**Aim of the exercise:** With pictures excluded, copy word for word the lines in the data below from the line containing "Given: Apply Strikethrough formatting" through the line containing "953x301 pixels.".

**Data listing:**
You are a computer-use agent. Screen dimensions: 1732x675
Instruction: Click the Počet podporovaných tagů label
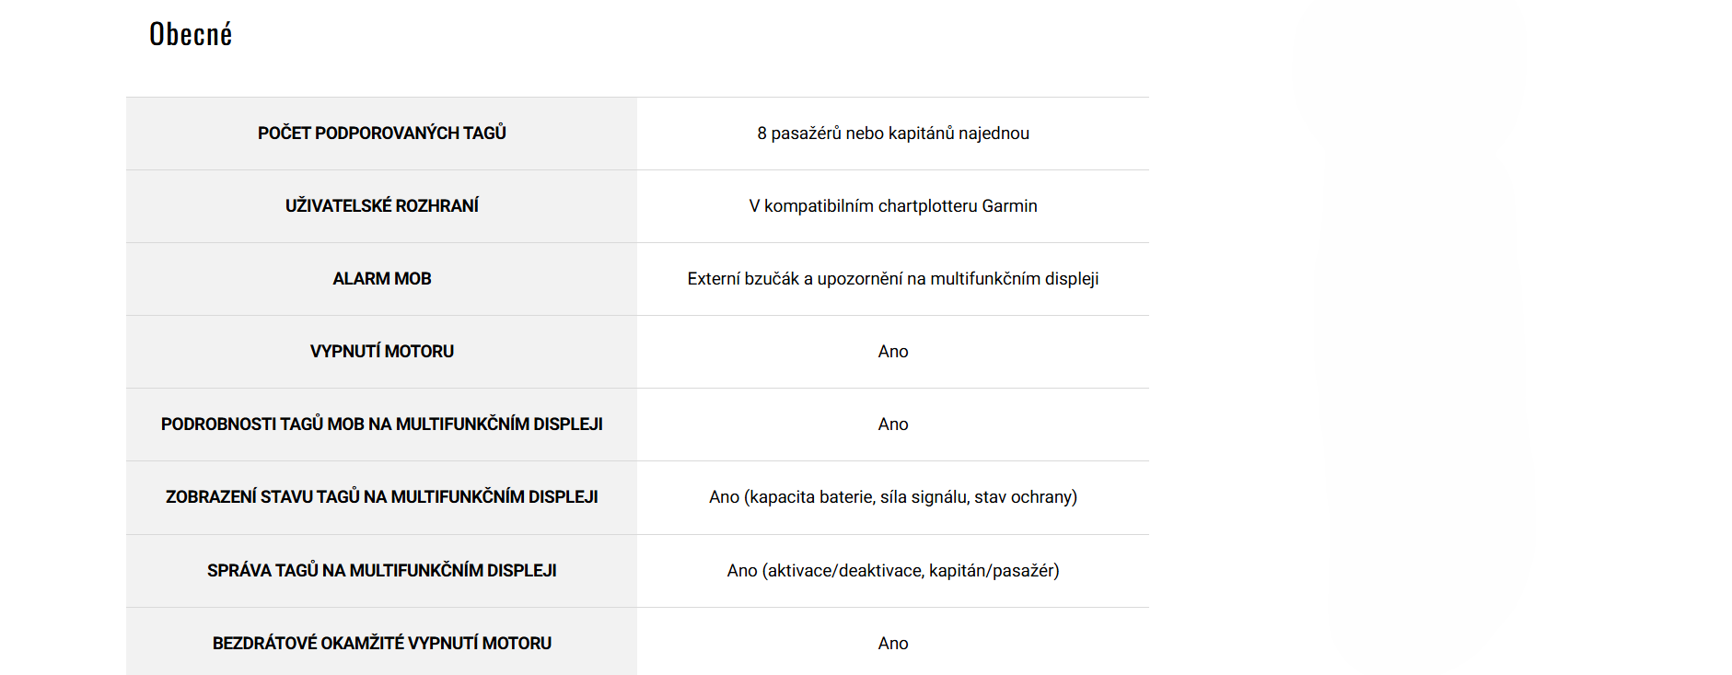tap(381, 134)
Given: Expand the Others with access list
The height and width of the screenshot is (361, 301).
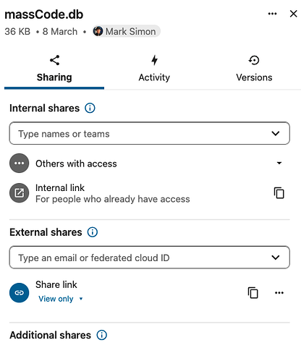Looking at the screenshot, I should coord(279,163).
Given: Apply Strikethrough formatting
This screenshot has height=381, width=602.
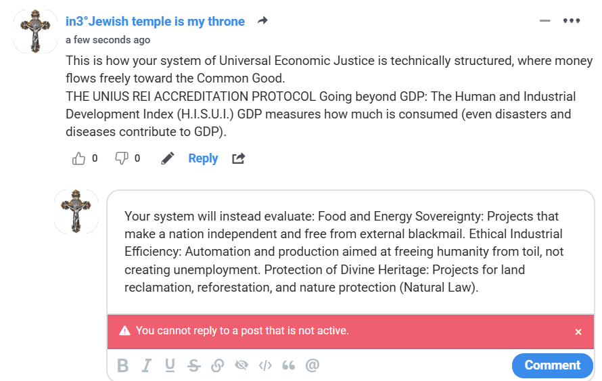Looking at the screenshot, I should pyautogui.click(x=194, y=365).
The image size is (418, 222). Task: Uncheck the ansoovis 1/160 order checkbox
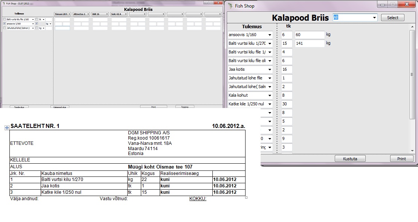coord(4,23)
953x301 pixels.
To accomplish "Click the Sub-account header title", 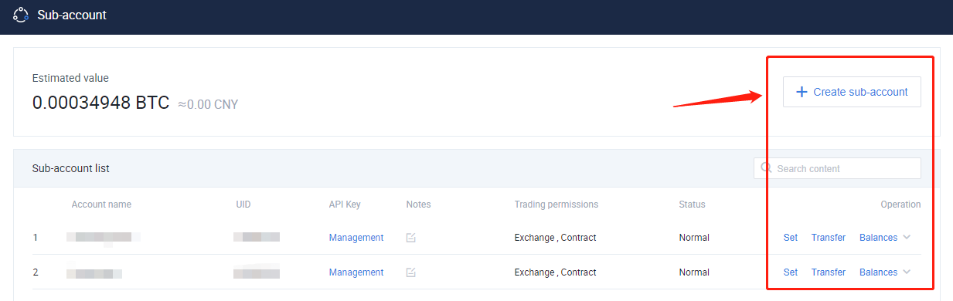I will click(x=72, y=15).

**Output for this task:**
Given: Apply Strikethrough formatting
This screenshot has height=381, width=602.
Looking at the screenshot, I should pyautogui.click(x=194, y=365).
The image size is (418, 222). Task: Uncheck the ansoovis 1/160 order checkbox
coord(4,23)
953x301 pixels.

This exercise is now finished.